Well, it isn't quite that easy. The trail is about 4 miles long and follows the top of a ridge all the way to the summit. The first 2 miles are open and easy to follow. The absence of trail maintenance now begins to show. The trail becomes more and more overgrown with brush and takes a zig here and a zag there to avoid some tangles. It almost totally disappears in a few places, but the traces are there and you know it follows the ridge. There was an abundance of ticks. My place of honor at the head of the group went unchallenged, even by the noted challenger Laura Joseph. We finally reached the summit at 11:40, 3 hours after beginning to hike the proper route.
I perceived a possible problem with darkness, which I explained to the unruly mob of participants. It is about 3.5 miles to Peak Mountain. We need to go there and return to McPherson no later than 3 p.m. to begin our return to Aliso in order to reach our vehicles before darkness falls (forgive me, Mars). That is 3 hours and 20 minutes to hike the 7 miles, including eating lunch. I set a turnaround time of 1:20 p.m., Peak or no Peak. OK, call me conservative.

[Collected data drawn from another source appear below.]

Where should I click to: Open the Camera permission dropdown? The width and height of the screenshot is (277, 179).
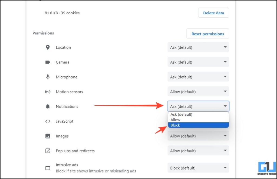(x=198, y=62)
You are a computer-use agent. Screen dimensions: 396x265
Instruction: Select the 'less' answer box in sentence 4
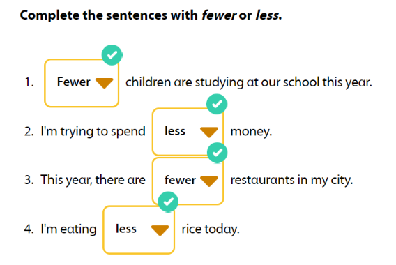[139, 229]
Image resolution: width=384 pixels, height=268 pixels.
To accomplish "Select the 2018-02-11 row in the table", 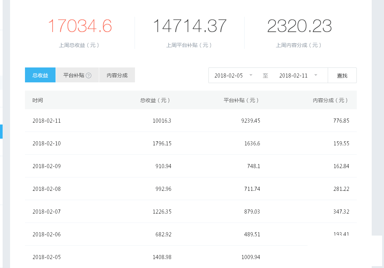I will click(46, 120).
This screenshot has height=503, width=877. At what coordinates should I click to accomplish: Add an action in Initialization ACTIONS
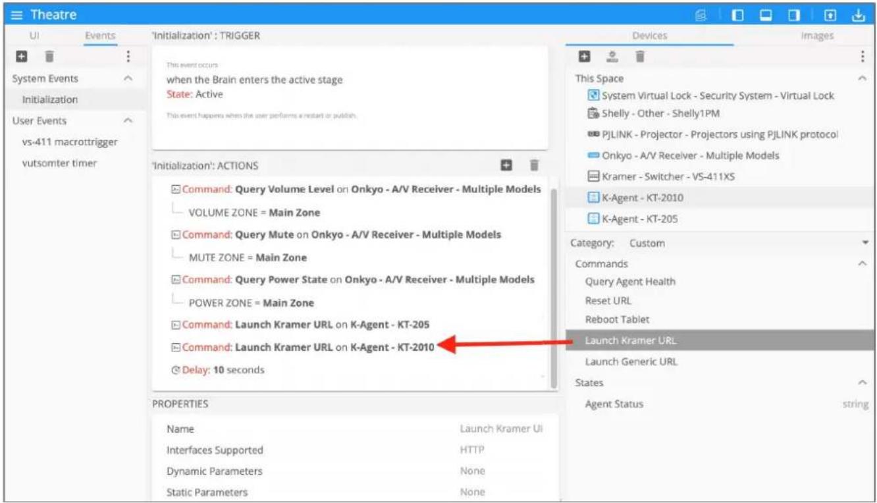pos(506,165)
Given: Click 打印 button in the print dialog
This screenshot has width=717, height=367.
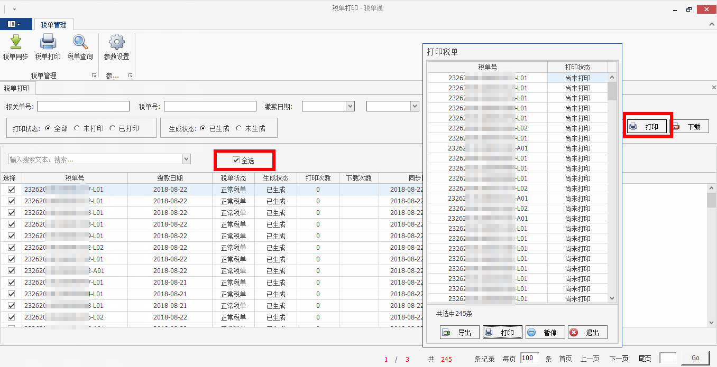Looking at the screenshot, I should [502, 333].
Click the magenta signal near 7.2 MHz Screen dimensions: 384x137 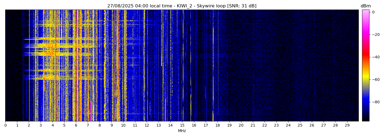pos(91,111)
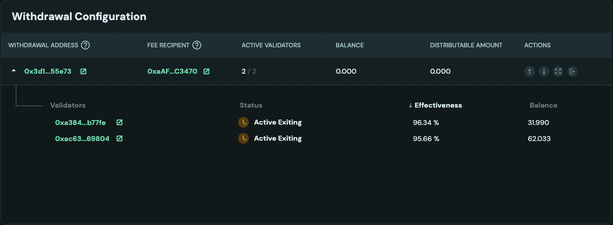The height and width of the screenshot is (225, 613).
Task: Open external link icon beside 0xac63...69804
Action: [x=119, y=138]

This mob was now transformed into a group on a mission. I had over-motivated them. They were off and running. No more complaints of tired legs or extreme hunger. They wanted that peak! I showed them the firebreak shortcut to the road, pointed out Pea in the distance, and paused briefly for a personal split break. When I turned around they were barely visible, well down the road. I hied after them in a futile attempt to retake the lead. I am sure that Martin Parsons set a new record for hiking from McPherson to Peak: 1 hour flat. The others were right on his heels. We began our lunch at about 12:45. We headed back down that "trail" from McPherson at 2:30, Sandy now having usurped the lead from me. We reached the vehicles before 4:30 and lived happily ever after.
Leader Sandy was the only one to attract a solitary tick on the return. This, as well as the Caliente experience on the previous day, reinforces my conclusion that ticks are very slow to reposition themselves from the ground once they have made an unsuccessful jump for a meal.